OWASP CycloneDX is a full-stack Bill of Materials (BOM) standard that provides advanced supply chain capabilities for cyber risk reduction. SBOM, SaaSBOM, HBOM, AI/ML-BOM, CBOM, OBOM, MBOM, VDR, and VEX
https://cyclonedx.org/
Apache License 2.0
361 stars 57 forks source link

Support for `evidence.licenses.confidence`, methods #459

Open prabhu opened 4 months ago

prabhu commented 4 months ago

The accuracy of license IDs and expressions reported by tools might be limited based on the detection methods used. Attributes like confidence and concludedValue could help with explainability and reasoning.

jkowalleck commented 4 months ago

confidence for evidence? i guess not. evidence are observed behavior - there is no confidence rating for that, or is there? :bulb: Confidence for concluded licenses - this might be a thing ...

prabhu commented 4 months ago

We currently have confidence for evidence.identity and for the methods.

Same way, different license detection methods could have different confidence.

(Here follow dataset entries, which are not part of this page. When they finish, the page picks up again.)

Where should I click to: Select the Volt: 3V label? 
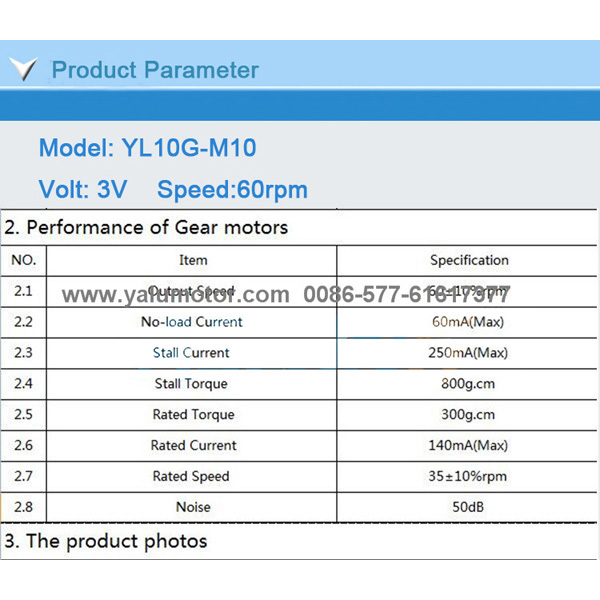(x=83, y=189)
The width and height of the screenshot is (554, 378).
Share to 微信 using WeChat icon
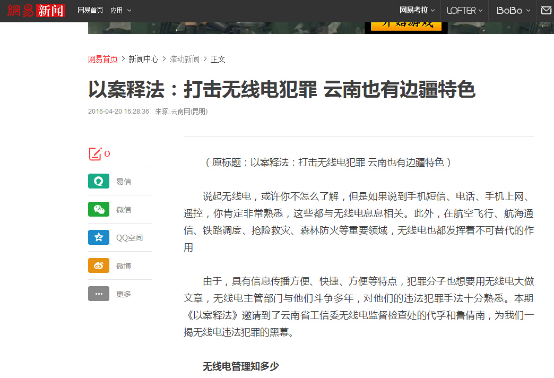99,209
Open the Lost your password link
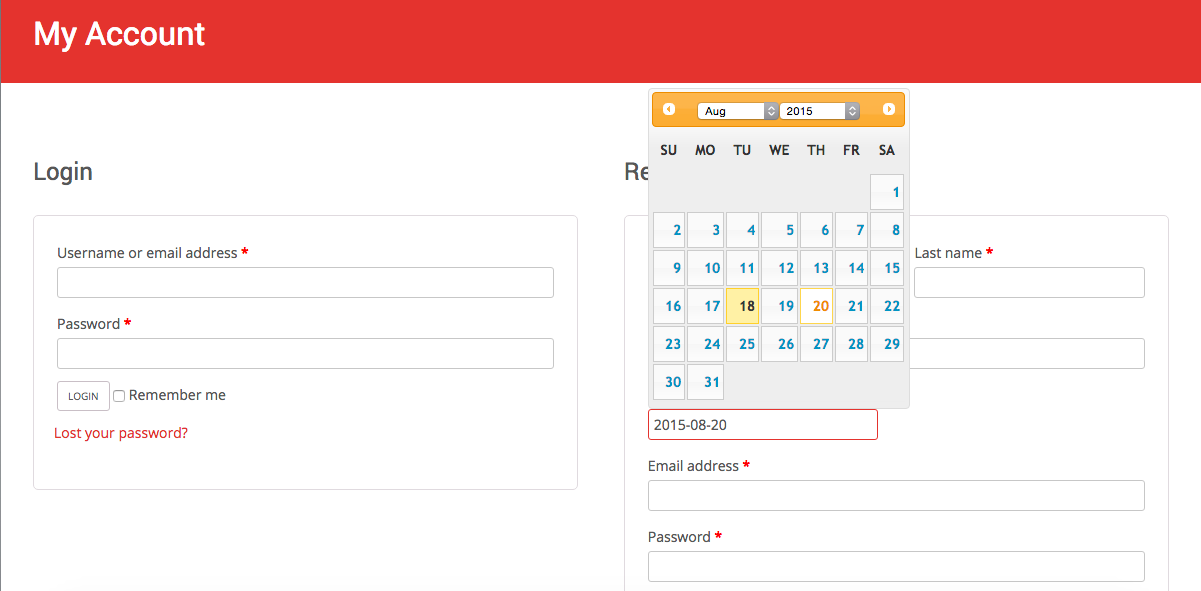The width and height of the screenshot is (1201, 591). click(x=121, y=433)
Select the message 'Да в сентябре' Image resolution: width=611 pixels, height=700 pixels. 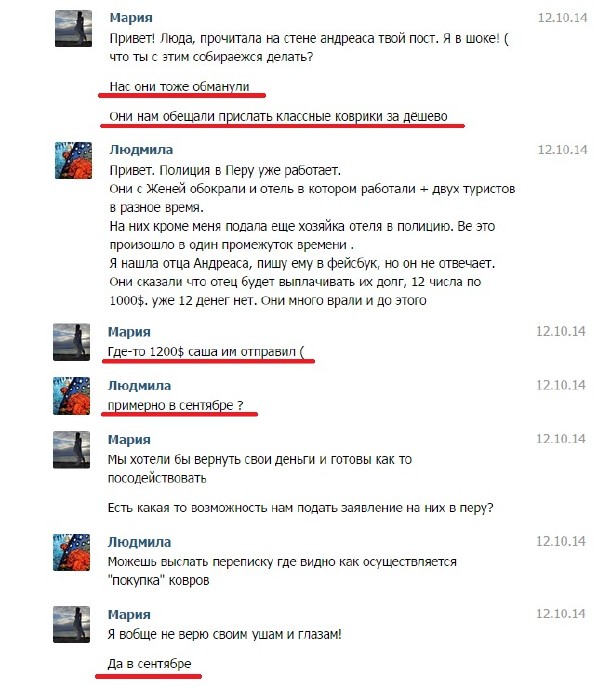pyautogui.click(x=149, y=664)
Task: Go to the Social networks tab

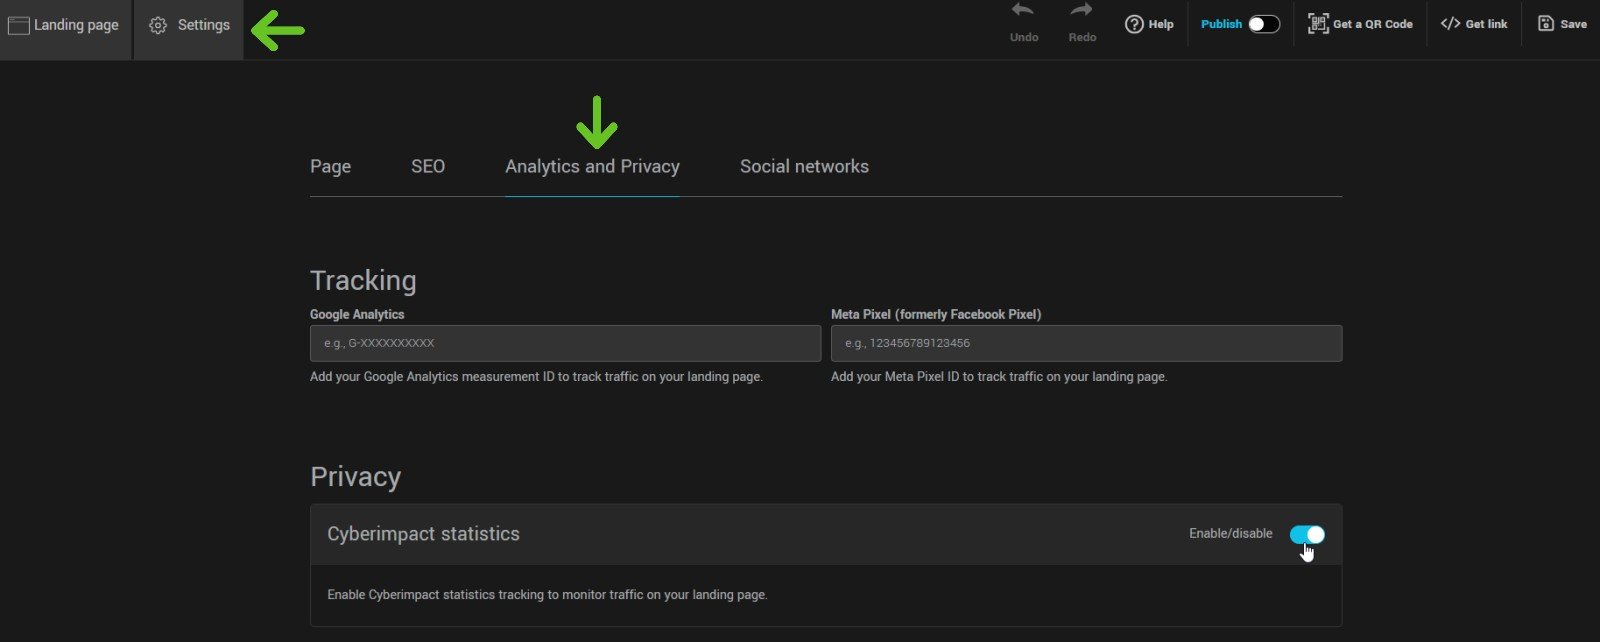Action: [x=804, y=166]
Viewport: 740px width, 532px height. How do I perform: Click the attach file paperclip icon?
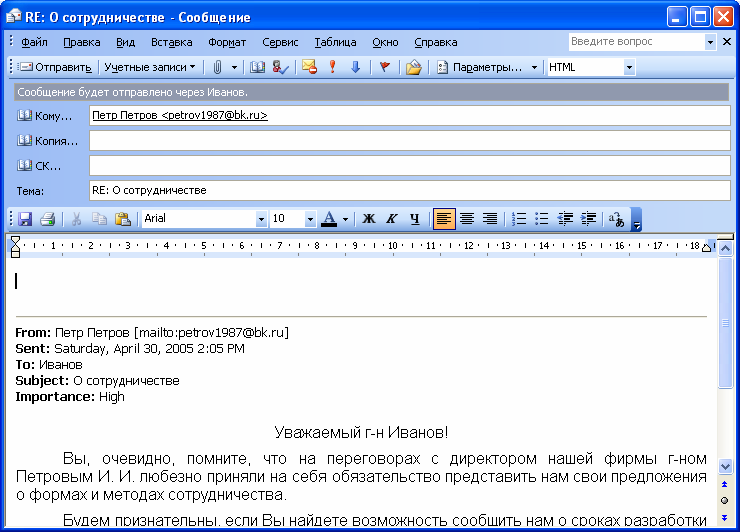tap(217, 68)
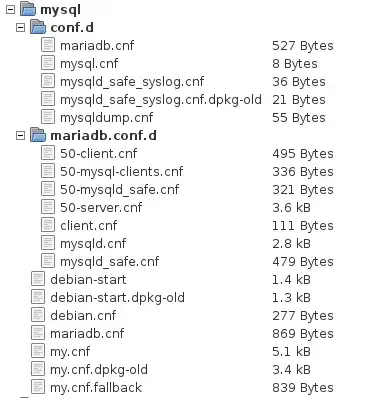This screenshot has width=370, height=398.
Task: Select the 50-mysql-clients.cnf file
Action: pos(122,172)
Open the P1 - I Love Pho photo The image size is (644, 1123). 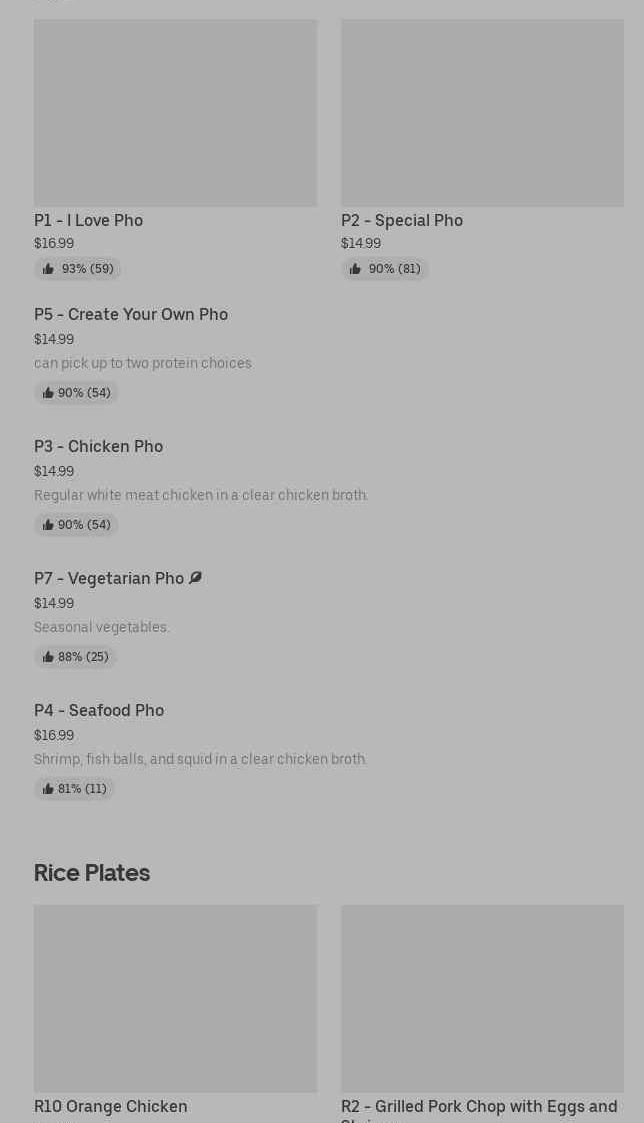pos(175,113)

For example, identifying license by reading just the package.json (low confidence) vs parsing the license headers and code-snippets of all underlying files to identify the licenses list (medium confidence) vs a service that used both humans and tools to triage and identify the list like clearlydefined (high confidence).

jkowalleck commented 4 months ago

Here is what I've learned from a talk a lawyer gave at ORT conference:

Reading a package manifest gives you the declared license. Declared license is the intention of the package owners. Nothing to observe at all. Nothing to have confidence about, it's a fact.

The raw license headers are evidence, because they are actually observed. Nothing to have confidence about, it's facts.

Parsing/interpreting license headers and making sense out of it brings a somehow concluded license. This value could have a "confidence" property. There could be multiple concluded values - all from different mechanisms or people doing the job...

In the end, concluded license is the only thing that matters it is based on observation (evidence) and intention (declared).

For example, lawyer do that: they make a conclusion based on the other data. Let's say the declared license in the project manifest was "MIT", and in some file headers they found the license headers for "Apache-2.0", they would conclude a SPDX license expression "(MIT AND Apache-2.0)" with a high confidence.